His eyes slid closed, and the beautifully scarred planes of his face tensed with the weight of his struggle. Gathering his hand, she gave it a hard squeeze. “I’m a woman capable of making my own decisions.” She guided his long fingers back to her right breast; the weight of his calloused palm against the soft flesh brought her eyes briefly closed. “I want you, Calum,” she whispered. The column of his throat moved. Eve came up and lightly brushed her mouth over his in a quick meeting.
“I am going to hell,” he groaned.
If he was going to hell, she would join him, and gladly burn to know this moment in his arms.
He swept her up and carried her around the table. Against her ear, his heart pounded in a wild, unbridled pattern that matched her own. Gently laying her down on the leather button sofa, he stepped back.
Eve shoved up onto her elbows and stared at him through heavy lashes. He was allowing her to change her mind. He wanted her to end this exchange. She stood, her limbs trembling with the force of her own desire. Not taking her gaze from his, she slid her gown past her hips, so she stood there in nothing but her chemise.

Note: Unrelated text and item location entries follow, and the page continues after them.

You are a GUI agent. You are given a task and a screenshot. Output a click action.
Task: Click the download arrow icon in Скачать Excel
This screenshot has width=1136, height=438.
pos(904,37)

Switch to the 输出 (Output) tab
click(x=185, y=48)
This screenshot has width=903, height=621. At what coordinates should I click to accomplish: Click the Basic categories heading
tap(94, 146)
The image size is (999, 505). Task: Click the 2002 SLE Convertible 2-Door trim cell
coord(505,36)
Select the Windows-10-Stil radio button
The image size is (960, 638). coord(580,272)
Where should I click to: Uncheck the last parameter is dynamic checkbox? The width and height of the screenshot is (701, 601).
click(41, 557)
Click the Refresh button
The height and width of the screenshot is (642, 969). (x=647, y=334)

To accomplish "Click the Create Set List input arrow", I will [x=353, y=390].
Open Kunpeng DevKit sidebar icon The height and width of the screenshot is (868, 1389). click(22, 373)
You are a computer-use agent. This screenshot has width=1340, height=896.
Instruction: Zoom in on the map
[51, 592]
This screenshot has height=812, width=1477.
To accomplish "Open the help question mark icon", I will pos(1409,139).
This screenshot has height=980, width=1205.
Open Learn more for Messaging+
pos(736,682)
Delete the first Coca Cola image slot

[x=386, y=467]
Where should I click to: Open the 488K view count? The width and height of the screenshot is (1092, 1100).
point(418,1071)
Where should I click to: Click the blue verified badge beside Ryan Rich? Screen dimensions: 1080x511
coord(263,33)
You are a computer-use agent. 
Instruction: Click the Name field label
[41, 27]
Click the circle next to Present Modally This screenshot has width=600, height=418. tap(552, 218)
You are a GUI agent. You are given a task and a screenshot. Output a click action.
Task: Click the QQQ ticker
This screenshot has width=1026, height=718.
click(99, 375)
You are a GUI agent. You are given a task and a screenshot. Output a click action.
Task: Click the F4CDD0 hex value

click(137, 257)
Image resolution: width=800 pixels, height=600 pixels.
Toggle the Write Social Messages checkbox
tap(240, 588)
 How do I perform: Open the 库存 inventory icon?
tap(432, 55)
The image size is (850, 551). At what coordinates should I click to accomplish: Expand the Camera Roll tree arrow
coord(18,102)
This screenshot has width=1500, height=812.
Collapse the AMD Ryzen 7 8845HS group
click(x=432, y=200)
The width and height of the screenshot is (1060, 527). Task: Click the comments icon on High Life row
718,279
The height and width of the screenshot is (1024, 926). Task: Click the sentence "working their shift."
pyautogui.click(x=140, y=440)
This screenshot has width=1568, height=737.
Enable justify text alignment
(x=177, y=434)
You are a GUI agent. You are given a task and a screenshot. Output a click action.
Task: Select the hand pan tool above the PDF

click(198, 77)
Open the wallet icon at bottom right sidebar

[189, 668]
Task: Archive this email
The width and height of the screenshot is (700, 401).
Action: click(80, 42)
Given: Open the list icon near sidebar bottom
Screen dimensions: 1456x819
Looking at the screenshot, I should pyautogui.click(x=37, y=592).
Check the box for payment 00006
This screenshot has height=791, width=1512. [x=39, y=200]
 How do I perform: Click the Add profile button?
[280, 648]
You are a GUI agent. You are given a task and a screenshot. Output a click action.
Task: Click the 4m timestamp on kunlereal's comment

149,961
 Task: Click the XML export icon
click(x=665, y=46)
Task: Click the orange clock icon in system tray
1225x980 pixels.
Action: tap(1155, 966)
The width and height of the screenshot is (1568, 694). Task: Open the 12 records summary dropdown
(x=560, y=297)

Eyes revealing nothing, Calum stood motionless while the ma
ntel clock ticked away the passing seconds. And the longer she stood there exposed before him, reality intruded . . . and worse, his hesitancy. Cheeks ablaze, she struggled to right her chemise. “I—I’m sorry,” she stammered, humiliation making her words run together. “I . . .” Eve bit her lower lip. Had she repulsed him with her brazenness?
Calum clasped her upper right arm, his grip firm and yet tender. For the first time relishing the height difference that saw her eyes fixed on his chest instead of his face, Eve studiously avoided him.
“Look at me, Eve.”
She hesitated, and then she reluctantly picked her gaze up.
Desire—hot, real, and unapologetic—filled his hard eyes. “Never apologize. I want you,” he confessed hoarsely. “And I know it goes against everything I should want, but God help me for being the street bastard society takes me for . . . I want you anyway.” He covered her mouth with his, slanting his lips over hers again and again. And all her reservations melted away. Releasing the fabric of her chemise, she turned herself over to this man.
Calum shoved the garment lower, lower, and in a whispery soft rustle of fabric, it fell away, exposing her to him now in every way.
Yanking off his cravat, he tossed it aside. His jacket and fine lawn shirt followed, revealing the rippling, corded muscles of his olive-hued skin. Her mouth went dry. In her studies of those Greek sculptures, she’d appreciated the marble strength those great artists had captured of those chiseled gods. None of those figures immortalized in stone could compare to the unyielding power of the man before her. Entranced by the light matting of curls, she slid her fingers hesitantly through them. Testing their softness.
Calum’s breath caught on a loud hiss, and she looked up. Immobile, with his eyes pressed tightly shut, he’d the look of one in pain. Tentatively, she continued her exploration, running her fingertips over the hard, flat plains of his belly, over—she stopped. Her hand trembled as she took in the jagged scar at his right side. “Oh, Calum,” she whispered, as all the terror of that long-ago day intruded. His suffering, his pleas, and her inability to help him. Kneeling on the sofa, she angled her head and caressed that puckered white mark with her lips.